TUGAS WAJIB:
1. Menurut teks tentang RUU PKS, mengapa kekerasan seksual menjadi pokok bahasan Komisi VIII DPR? Jawablah dalam satu hingga tiga kalimat.
2. Tuliskan kembali bagian teks tentang RUU PKS di antara "Di sisi lain, kultur" dan "di luar Senayan.", termasuk kedua bagian itu, tanpa perubahan apa pun.

KUTIPAN TEKS:
++++++++

Ada tiga argumen yang saya ajukan. Pertama, pemunduran legislasi RUU PKS ini mencerminkan banalitas patriarki sebagai cermin dari ideologi (kader) partai politik yang menolak di Komisi VIII sehingga meminggirkan suara legislator yang setuju.
Studi mengenai partai politik dan kepemiluan tidak terlalu menghiraukan dampak ideologisasi parpol terhadap keluaran berupa legislasi dari posisi kader dalam kursi perwakilan. Artinya, jika parpol dengan ideologi konservatif menguasai posisi pimpinan komisi maka akan sulit melahirkan legislasi yang progresif.
Kekerasan seksual mencerminkan ketimpangan jender yang merupakan pokok bahasan Komisi VIII DPR Bidang Agama dan Sosial. Wacana penolakan berkisar pada klaim bahwa RUU ini mewakili aliran liberal dan bertentangan dengan moralitas publik yang agamis.
Di sisi lain, kultur patriarkis masih kuat bercokol di sebagian kalangan politisi parpol. Namun, kader-kader partai berideologi religius-moderat serta nasionalis pun tidak bisa menguasai diskusi di komisi, dengan dukungan massa dan akademisi di luar Senayan.
Sampai detik ini belum ada terobosan kecuali pernyataan dari Rahayu, anggota legislatif Komisi VIII Gerindra bahwa RUU mungkin akan dibahas di Baleg. Ironisnya anggota Baleg DPR-RI asal Gerindra, Sodik Mudjahid - yang merupakan pengusul RUU Ketahanan Keluarga - sudah menyebutkan bahwa "penundaan RUU PKS perlu pro dan kontra terlalu besar”.
Kedua, gerakan sosial untuk mendukung RUU PKS ini tidak bulat. Di tingkat akar rumput logika politik elektoral pascapilpres 2014 dan 2019 masih menyisakan gerutuan. Bisa dibayangkan pengaruhnya sehingga tidak bisa menentukan kebijakan mana yang harus didukung secara lintas kelompok. RUU PKS ini adalah inisiatif DPR yang didukung untuk segera disahkan oleh pemerintah yang dipimpin oleh pemenang pemilihan nasional 2014-2019.

++++++++

CUPLIKAN DATA:

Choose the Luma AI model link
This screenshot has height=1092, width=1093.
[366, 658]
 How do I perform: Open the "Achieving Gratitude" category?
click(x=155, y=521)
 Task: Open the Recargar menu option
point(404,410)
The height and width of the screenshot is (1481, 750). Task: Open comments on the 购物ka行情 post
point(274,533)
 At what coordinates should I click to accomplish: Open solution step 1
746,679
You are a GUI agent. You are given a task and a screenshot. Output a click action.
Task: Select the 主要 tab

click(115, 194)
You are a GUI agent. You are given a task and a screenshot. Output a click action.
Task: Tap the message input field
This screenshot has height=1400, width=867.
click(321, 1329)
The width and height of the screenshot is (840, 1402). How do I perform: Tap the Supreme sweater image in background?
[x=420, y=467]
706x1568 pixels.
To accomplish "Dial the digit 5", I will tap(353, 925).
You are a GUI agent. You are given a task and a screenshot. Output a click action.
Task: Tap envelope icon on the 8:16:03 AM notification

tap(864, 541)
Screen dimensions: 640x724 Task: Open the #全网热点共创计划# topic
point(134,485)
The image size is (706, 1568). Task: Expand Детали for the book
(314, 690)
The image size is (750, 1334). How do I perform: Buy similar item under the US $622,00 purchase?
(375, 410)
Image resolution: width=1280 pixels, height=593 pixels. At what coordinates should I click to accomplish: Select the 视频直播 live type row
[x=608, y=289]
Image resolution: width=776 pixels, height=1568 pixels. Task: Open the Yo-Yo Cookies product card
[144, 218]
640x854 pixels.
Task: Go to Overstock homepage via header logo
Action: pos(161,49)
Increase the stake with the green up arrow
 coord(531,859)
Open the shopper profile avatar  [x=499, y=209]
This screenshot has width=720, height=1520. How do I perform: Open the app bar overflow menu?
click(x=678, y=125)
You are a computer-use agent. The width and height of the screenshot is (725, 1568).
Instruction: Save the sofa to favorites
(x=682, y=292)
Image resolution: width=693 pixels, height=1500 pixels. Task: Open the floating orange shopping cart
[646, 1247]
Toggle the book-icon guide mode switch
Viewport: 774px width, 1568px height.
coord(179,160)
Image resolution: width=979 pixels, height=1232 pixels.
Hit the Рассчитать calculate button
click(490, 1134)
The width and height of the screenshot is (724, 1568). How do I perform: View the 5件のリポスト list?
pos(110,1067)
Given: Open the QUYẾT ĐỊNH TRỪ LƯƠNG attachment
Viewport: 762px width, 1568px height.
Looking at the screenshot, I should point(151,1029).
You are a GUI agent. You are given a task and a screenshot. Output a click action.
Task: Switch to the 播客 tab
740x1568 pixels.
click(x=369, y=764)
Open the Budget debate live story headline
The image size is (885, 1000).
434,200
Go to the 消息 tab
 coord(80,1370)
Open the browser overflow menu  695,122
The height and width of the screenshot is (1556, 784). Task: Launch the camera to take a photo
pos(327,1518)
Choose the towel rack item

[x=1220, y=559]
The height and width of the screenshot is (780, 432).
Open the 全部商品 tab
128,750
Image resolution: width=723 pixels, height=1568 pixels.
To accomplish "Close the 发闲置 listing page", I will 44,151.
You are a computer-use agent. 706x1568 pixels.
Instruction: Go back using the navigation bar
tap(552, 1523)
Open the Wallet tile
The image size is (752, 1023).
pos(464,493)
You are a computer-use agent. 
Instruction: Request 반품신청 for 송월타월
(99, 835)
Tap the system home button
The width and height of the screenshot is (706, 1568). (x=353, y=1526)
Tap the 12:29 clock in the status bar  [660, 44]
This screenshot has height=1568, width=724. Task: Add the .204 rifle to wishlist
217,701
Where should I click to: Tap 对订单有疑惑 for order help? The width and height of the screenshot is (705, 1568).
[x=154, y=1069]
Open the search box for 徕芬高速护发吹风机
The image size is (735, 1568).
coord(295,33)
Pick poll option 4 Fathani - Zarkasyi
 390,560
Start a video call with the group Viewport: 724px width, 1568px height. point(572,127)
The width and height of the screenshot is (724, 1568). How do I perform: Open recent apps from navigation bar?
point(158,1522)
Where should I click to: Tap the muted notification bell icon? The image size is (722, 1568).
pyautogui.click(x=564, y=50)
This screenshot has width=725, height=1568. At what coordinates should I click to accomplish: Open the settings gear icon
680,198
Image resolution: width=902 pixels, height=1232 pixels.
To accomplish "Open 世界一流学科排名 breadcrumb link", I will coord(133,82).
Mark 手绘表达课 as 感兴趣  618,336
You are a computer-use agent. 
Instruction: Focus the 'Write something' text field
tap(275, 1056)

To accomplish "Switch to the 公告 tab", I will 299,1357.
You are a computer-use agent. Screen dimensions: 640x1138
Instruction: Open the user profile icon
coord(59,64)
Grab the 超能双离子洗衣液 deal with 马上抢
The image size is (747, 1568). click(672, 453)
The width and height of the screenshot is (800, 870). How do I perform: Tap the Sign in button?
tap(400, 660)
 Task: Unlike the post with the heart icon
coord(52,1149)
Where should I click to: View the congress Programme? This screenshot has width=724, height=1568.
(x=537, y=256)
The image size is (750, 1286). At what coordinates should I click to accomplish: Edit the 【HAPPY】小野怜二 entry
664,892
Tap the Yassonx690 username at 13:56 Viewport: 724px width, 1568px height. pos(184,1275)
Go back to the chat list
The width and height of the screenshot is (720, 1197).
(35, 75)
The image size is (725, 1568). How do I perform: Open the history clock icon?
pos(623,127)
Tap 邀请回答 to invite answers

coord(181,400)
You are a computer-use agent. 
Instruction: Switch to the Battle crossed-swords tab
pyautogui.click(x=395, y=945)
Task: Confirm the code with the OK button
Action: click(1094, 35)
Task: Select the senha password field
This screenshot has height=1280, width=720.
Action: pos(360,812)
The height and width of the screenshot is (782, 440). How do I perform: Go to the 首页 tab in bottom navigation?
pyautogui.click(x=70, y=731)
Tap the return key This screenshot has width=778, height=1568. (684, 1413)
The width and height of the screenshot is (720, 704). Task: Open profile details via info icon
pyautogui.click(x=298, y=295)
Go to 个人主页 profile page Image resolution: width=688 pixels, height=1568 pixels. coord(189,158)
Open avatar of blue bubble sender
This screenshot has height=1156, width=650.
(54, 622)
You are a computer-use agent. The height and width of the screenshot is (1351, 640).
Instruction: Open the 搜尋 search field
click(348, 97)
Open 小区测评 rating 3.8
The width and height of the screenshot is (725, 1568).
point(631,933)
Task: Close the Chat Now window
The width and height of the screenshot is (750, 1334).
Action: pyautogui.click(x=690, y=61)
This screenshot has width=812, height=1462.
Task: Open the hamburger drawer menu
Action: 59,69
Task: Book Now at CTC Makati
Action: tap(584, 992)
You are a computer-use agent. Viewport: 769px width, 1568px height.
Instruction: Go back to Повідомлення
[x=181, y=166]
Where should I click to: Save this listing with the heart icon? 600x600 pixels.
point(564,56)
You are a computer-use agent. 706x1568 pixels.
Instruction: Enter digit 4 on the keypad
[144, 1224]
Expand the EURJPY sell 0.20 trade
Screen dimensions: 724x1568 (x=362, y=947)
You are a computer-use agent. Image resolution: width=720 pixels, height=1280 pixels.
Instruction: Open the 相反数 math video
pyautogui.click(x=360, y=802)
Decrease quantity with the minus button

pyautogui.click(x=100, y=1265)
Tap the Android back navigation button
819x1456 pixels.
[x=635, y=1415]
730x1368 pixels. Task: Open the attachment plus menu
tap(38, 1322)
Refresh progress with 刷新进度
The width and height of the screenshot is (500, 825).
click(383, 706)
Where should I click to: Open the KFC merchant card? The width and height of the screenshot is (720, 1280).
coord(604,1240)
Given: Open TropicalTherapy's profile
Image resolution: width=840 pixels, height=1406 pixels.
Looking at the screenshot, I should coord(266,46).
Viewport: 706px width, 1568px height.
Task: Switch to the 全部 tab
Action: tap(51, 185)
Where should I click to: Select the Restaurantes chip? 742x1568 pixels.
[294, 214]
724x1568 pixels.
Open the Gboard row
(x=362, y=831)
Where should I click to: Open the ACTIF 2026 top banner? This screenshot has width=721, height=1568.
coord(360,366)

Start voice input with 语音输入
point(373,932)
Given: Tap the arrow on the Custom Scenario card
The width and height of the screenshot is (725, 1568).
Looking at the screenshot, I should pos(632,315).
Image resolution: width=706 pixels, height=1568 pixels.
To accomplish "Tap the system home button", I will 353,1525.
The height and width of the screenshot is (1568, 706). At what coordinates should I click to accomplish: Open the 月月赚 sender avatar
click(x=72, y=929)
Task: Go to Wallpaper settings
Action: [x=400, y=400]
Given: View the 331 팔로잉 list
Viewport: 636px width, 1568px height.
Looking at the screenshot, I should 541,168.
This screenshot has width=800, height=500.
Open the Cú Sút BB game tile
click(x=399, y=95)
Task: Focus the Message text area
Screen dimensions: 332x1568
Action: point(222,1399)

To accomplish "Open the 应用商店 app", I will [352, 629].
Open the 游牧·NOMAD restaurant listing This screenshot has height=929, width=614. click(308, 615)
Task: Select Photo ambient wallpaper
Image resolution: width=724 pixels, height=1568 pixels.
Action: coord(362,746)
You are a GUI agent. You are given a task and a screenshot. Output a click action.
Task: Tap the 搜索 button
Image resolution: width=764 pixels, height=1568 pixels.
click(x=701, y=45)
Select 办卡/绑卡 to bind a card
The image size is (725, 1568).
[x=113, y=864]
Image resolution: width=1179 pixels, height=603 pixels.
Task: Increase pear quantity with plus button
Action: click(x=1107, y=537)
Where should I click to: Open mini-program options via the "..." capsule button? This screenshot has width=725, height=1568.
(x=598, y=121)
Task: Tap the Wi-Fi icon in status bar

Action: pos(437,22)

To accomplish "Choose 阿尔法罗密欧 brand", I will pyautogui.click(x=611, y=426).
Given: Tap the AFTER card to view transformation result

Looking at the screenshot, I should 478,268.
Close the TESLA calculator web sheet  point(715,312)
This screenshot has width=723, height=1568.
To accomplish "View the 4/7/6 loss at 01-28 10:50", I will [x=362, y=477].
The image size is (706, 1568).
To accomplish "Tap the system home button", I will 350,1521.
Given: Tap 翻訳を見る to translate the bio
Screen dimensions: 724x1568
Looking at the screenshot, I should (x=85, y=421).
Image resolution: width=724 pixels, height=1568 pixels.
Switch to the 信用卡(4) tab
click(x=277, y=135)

++++++++

JAWABAN YANG DIHARAPKAN:
1. Kekerasan seksual mencerminkan ketimpangan jender. Ketimpangan jender itu merupakan pokok bahasan Komisi VIII DPR Bidang Agama dan Sosial.

2.
Di sisi lain, kultur patriarkis masih kuat bercokol di sebagian kalangan politisi parpol. Namun, kader-kader partai berideologi religius-moderat serta nasionalis pun tidak bisa menguasai diskusi di komisi, dengan dukungan massa dan akademisi di luar Senayan.